### Brief
Retype the entries below, starting at the line that contains "This screenshot has height=819, width=1456." and ending at the final line of the entries. Leave the pictures out of your answer.

········

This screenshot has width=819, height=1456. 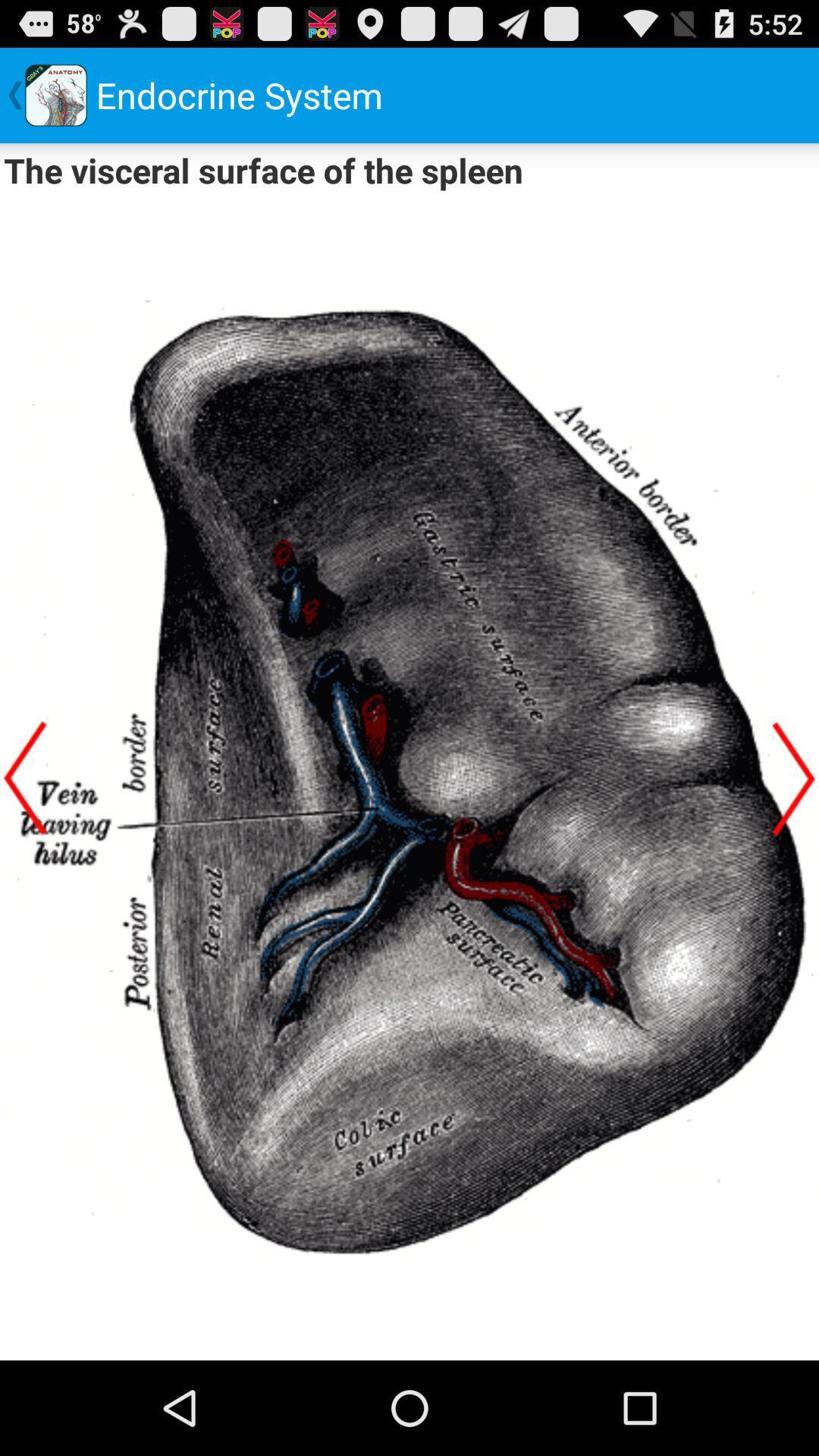 What do you see at coordinates (792, 778) in the screenshot?
I see `next` at bounding box center [792, 778].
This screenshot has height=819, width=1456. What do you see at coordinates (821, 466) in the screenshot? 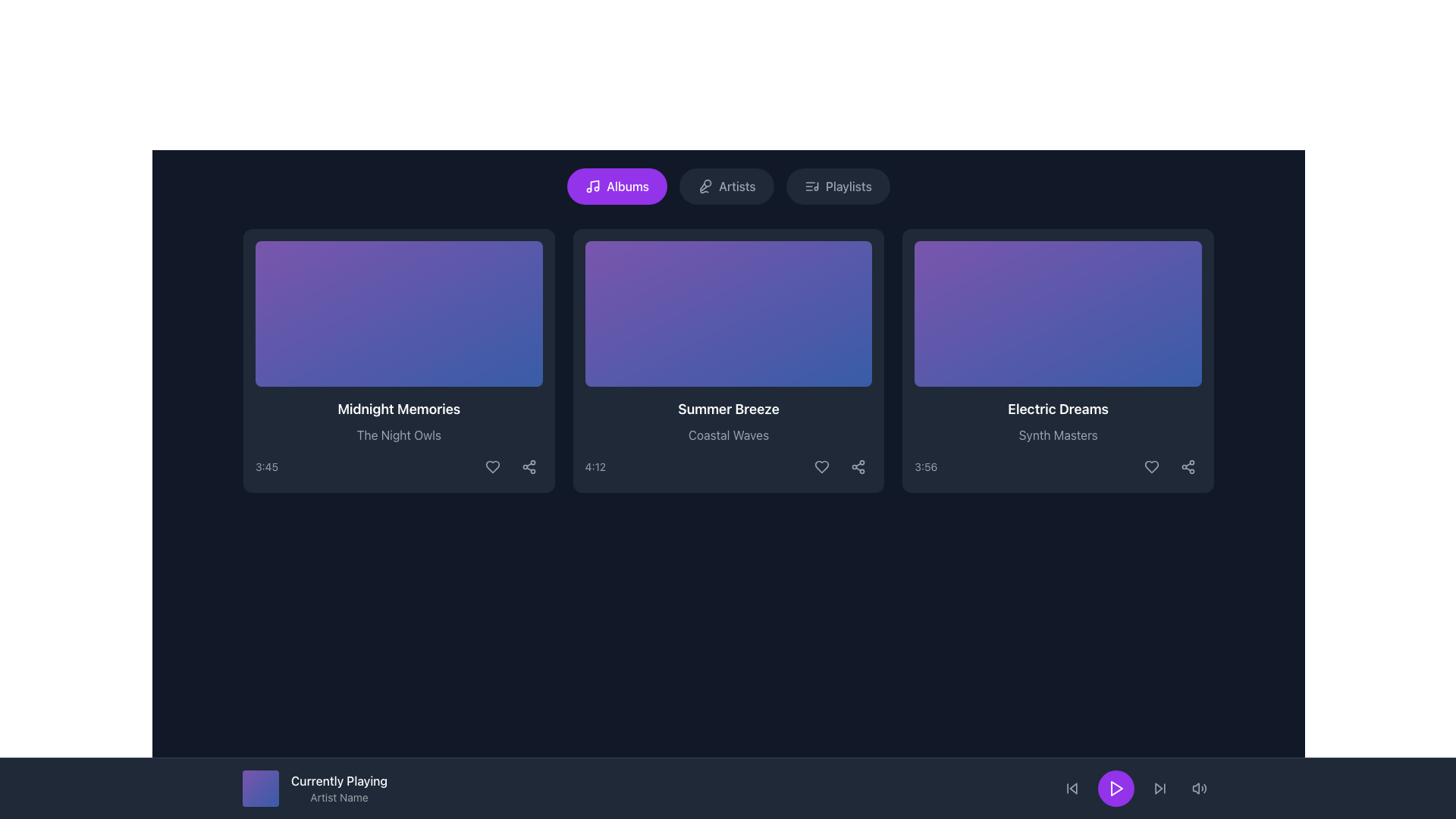
I see `the heart icon button located at the bottom-right corner of the 'Summer Breeze' card` at bounding box center [821, 466].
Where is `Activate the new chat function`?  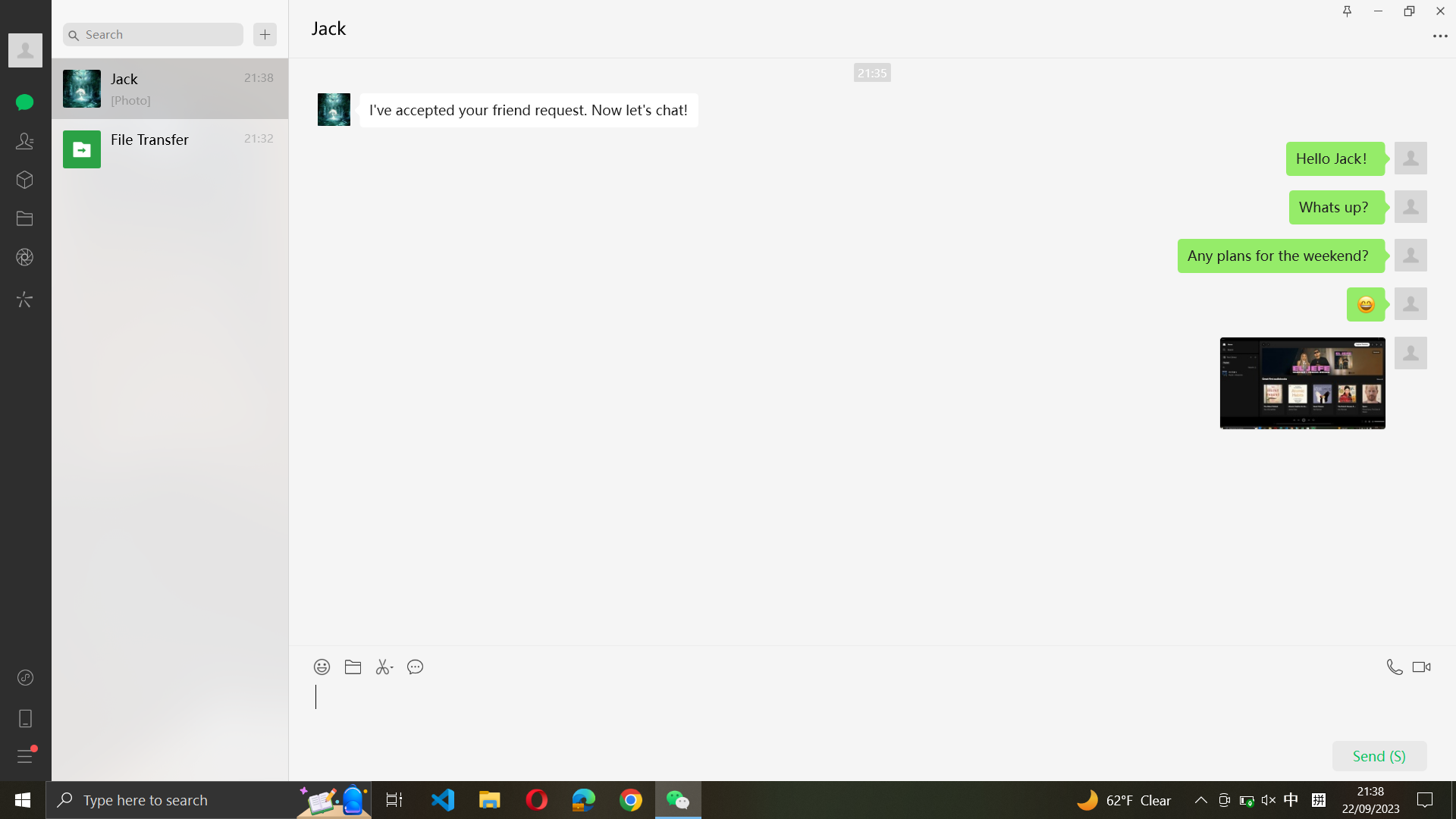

········

### Solution to the problem
This screenshot has height=819, width=1456. What do you see at coordinates (821, 466) in the screenshot? 
I see `the heart icon button located at the bottom-right corner of the 'Summer Breeze' card` at bounding box center [821, 466].
Where is `Activate the new chat function`?  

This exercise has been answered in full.